The unidentified “other party” was clearly Judge Sirica. The only other possibility would have been Alexander Haig, but Jaworski’s meetings with Haig were well-known and well documented. Sirica is by far the better reference, since we now know of at least six such meetings, even if we don’t know the full content of their conversations. Regardless, Woodward does not seem to have picked up on the significance of Jaworski’s comment, at least not sufficiently to have followed up on it.

NOVEMBER 5, 1973

At the top of Jaworski’s hand-written “to do” list for his first day in office is the word “oath.” On the next line is the notation, “Courtesy call on Sirica.” Neither party mentions this first meeting in his book, but it must have been an interesting one—especially in light of what followed.

DECEMBER 14, 1973

At Sirica’s specific request, four top WSPF officials participated in a private, ex parte meeting with him and Judge Gerhard Gesell. In addition to Jaworski, the prosecutors present were Henry Ruth, deputy special prosecutor; Philip Lacovara, special counsel; and Richard Ben-Veniste, acting head of the Watergate Task Force. Because no record was kept, we do not know the extent of the meeting or the topics that were covered. None of the participants ever even mentioned this meeting in their three subsequent books.

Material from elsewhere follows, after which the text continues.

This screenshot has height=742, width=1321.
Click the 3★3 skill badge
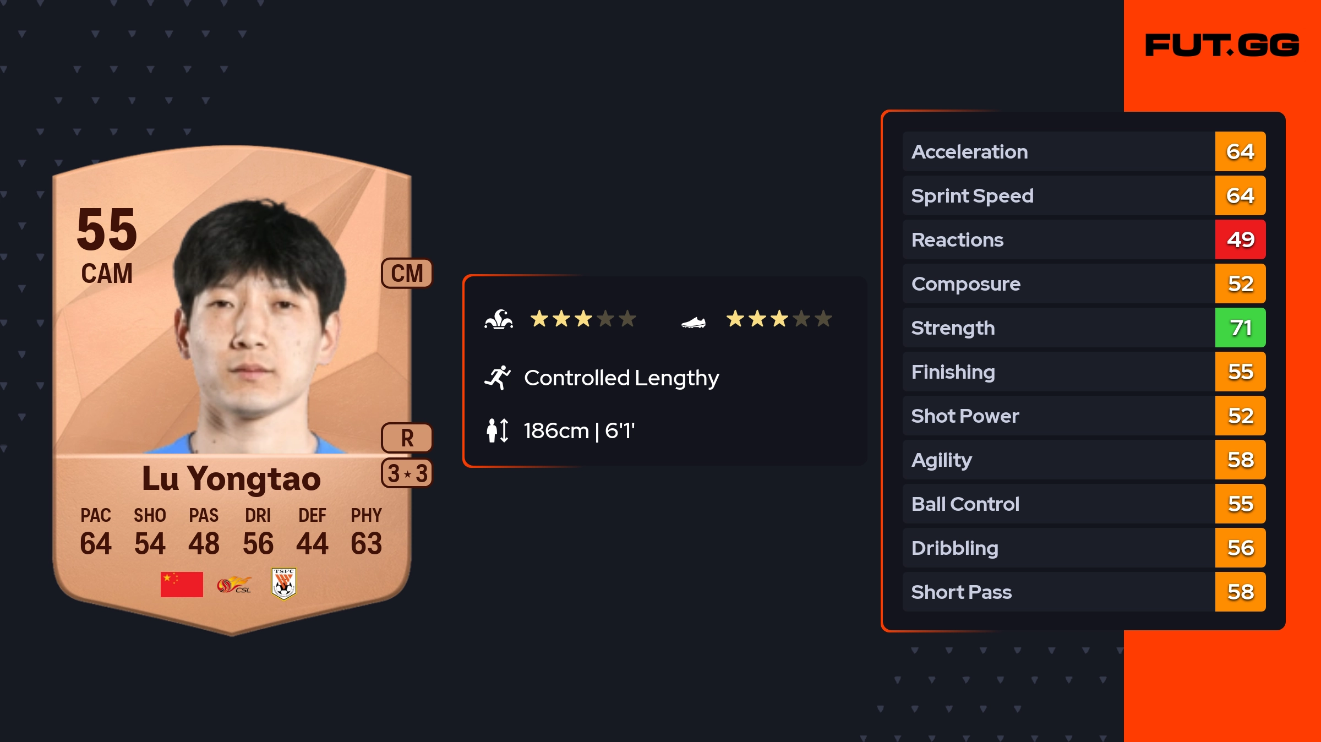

Jaworski had assumed office just the month before, so the meeting is likely to have been a full-blown review of the ongoing and anticipated WSPF criminal investigations. It simply strains credulity to believe that there was no discussion of potential defendants or of the evidence that had been gathered against them. This conclusion is all the more likely in light of the presence of Ben-Veniste, the acting head of the Watergate Task Force. The omission of all four other task force heads suggests the meeting’s focus was on his group’s investigations.

One topic most likely to have been discussed was the significance and effect of the tape of March 21, 1973, especially because it had only been a matter of days since Sirica had turned the first set of subpoenaed White House tapes over to WSPF prosecutors. Indeed, the prosecutors had listened to the March 21, 1973, meeting only two days before this session with Sirica and Gesell. It thus seems clear that a primary purpose for the meeting was for Sirica to get the prosecutors’ reactions to those tape recordings—the ones he had just finished reviewing himself. It is unlikely that the prosecutors concealed their horror at hearing that particular conversation, which they dwell on rather extensively in their respective books.
3
Of course,
any
discussion of actual evidence to be introduced in the coming cover-up trial was clearly and strictly forbidden by the canons of professional and judicial ethics.